INSTRUKSI TERTULIS A: Sebutkan semua kekuatan yang dinyatakan saling berhadap-hadapan dalam teks tentang Arab pra-Islam.

── TEKS

|
BAGIAN PERTAMA: ARAB PRA-ISLAM
(2/4)
Kedua kekuatan yang sekarang sedang berhadap-hadapan itu
ialah: kekuatan Kristen dan kekuatan Majusi, kekuatan Barat
berhadapan dengan kekuatan Timur. Bersamaan dengan itu
kekuasaan-kekuasaan kecil yang berada dibawah pengaruh kedua
kekuatan itu, pada awal abad keenam berada di sekitar
jazirah Arab. Kedua kekuatan itu masing-masing mempunyai
hasrat ekspansi dan penjajahan. Pemuka-pemuka kedua agama
itu masing-masing berusaha sekuat tenaga akan menyebarkan
agamanya ke atas kepercayaan agama lain yang sudah
dianutnya. Sungguhpun demikian jazirah itu tetap seperti
sebuah oasis yang kekar tak sampai terjamah oleh peperangan,
kecuali pada beberapa tempat di bagian pinggir saja, juga
tak sampai terjamah oleh penyebaran agama-agama Masehi atau
Majusi, kecuali sebagian kecil saja pada beberapa kabilah.
Gejala demikian ini dalam sejarah kadang tampak aneh kalau
tidak kita lihat letak dan iklim jazirah itu serta pengaruh
keduanya terhadap kehidupan penduduknya, dalam aneka macam
perbedaan dan persamaan serta kecenderungan hidup mereka
masing-masing.

────

INSTRUKSI TERTULIS B: Tuliskan baris-baris entri sebagai daftar bernomor, mulai dari baris pertama entri sampai dengan baris yang memuat "pyautogui.click(x=280, y=63)", baris itu ikut disertakan. Baris kosong tidak perlu dicantumkan.

── BARIS DATA

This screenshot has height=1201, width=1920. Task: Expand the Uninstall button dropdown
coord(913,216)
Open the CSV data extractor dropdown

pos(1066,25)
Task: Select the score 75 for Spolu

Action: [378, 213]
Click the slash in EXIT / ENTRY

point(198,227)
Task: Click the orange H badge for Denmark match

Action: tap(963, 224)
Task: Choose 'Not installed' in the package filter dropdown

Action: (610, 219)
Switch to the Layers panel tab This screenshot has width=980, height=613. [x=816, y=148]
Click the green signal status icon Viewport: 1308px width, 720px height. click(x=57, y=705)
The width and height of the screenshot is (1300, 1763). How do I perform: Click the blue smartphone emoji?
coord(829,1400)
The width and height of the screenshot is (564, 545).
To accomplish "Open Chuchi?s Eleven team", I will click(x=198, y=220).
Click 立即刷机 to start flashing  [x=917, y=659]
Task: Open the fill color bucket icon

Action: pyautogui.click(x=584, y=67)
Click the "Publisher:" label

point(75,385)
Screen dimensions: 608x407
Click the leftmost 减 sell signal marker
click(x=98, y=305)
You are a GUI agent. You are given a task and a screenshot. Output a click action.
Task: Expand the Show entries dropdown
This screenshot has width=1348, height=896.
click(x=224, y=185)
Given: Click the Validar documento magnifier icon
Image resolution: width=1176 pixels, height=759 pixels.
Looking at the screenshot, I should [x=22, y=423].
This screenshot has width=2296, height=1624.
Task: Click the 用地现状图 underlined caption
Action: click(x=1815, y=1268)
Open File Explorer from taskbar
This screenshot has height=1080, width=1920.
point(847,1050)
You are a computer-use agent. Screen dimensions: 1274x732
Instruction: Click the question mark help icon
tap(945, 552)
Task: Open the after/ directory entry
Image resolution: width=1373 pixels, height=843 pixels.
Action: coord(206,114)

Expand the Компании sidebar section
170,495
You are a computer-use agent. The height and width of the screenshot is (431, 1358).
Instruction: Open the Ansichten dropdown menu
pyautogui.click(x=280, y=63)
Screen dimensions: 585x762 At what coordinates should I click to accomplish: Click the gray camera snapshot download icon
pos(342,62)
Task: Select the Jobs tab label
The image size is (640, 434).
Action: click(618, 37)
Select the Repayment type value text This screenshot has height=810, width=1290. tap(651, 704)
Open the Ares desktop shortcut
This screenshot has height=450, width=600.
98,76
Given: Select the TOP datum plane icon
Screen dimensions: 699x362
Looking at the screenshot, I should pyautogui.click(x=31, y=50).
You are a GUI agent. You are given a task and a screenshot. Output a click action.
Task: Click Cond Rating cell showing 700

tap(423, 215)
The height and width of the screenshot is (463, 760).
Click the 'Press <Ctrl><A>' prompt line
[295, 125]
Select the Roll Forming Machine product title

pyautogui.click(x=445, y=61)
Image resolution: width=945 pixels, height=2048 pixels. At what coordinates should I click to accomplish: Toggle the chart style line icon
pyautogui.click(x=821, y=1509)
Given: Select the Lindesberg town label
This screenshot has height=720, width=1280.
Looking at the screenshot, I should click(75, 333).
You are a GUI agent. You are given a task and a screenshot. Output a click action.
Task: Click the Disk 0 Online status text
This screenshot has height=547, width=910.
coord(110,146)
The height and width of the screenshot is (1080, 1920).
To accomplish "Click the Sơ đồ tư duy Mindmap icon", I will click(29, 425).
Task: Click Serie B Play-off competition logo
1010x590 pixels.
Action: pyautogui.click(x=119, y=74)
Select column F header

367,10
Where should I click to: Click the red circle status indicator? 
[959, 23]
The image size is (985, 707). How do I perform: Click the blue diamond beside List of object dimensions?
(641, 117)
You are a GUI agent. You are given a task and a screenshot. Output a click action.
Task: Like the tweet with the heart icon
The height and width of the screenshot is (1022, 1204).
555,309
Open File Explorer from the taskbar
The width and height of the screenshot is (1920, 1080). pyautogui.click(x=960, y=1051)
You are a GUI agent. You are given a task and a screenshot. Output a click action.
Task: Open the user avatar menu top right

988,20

────

PENYELESAIAN TUGAS A: kekuatan Kristen, kekuatan Majusi, kekuatan Barat, kekuatan Timur

PENYELESAIAN TUGAS B:
1. This screenshot has height=1201, width=1920. Task: Expand the Uninstall button dropdown
2. coord(913,216)
3. Open the CSV data extractor dropdown
4. pos(1066,25)
5. Task: Select the score 75 for Spolu
6. Action: [378, 213]
7. Click the slash in EXIT / ENTRY
8. point(198,227)
9. Task: Click the orange H badge for Denmark match
10. Action: tap(963, 224)
11. Task: Choose 'Not installed' in the package filter dropdown
12. Action: (610, 219)
13. Switch to the Layers panel tab This screenshot has width=980, height=613. [x=816, y=148]
14. Click the green signal status icon Viewport: 1308px width, 720px height. click(x=57, y=705)
15. The width and height of the screenshot is (1300, 1763). How do I perform: Click the blue smartphone emoji?
16. coord(829,1400)
17. The width and height of the screenshot is (564, 545).
18. To accomplish "Open Chuchi?s Eleven team", I will click(x=198, y=220).
19. Click 立即刷机 to start flashing  [x=917, y=659]
20. Task: Open the fill color bucket icon
21. Action: pyautogui.click(x=584, y=67)
22. Click the "Publisher:" label
23. point(75,385)
24. Screen dimensions: 608x407
25. Click the leftmost 减 sell signal marker
26. click(x=98, y=305)
27. You are a GUI agent. You are given a task and a screenshot. Output a click action.
28. Task: Expand the Show entries dropdown
29. This screenshot has width=1348, height=896.
30. click(x=224, y=185)
31. Given: Click the Validar documento magnifier icon
32. Image resolution: width=1176 pixels, height=759 pixels.
33. Looking at the screenshot, I should [x=22, y=423].
34. This screenshot has width=2296, height=1624.
35. Task: Click the 用地现状图 underlined caption
36. Action: click(x=1815, y=1268)
37. Open File Explorer from taskbar
38. This screenshot has height=1080, width=1920.
39. point(847,1050)
40. You are a computer-use agent. Screen dimensions: 1274x732
41. Instruction: Click the question mark help icon
42. tap(945, 552)
43. Task: Open the after/ directory entry
44. Image resolution: width=1373 pixels, height=843 pixels.
45. Action: coord(206,114)
46. Expand the Компании sidebar section
47. 170,495
48. You are a computer-use agent. The height and width of the screenshot is (431, 1358).
49. Instruction: Open the Ansichten dropdown menu
50. pyautogui.click(x=280, y=63)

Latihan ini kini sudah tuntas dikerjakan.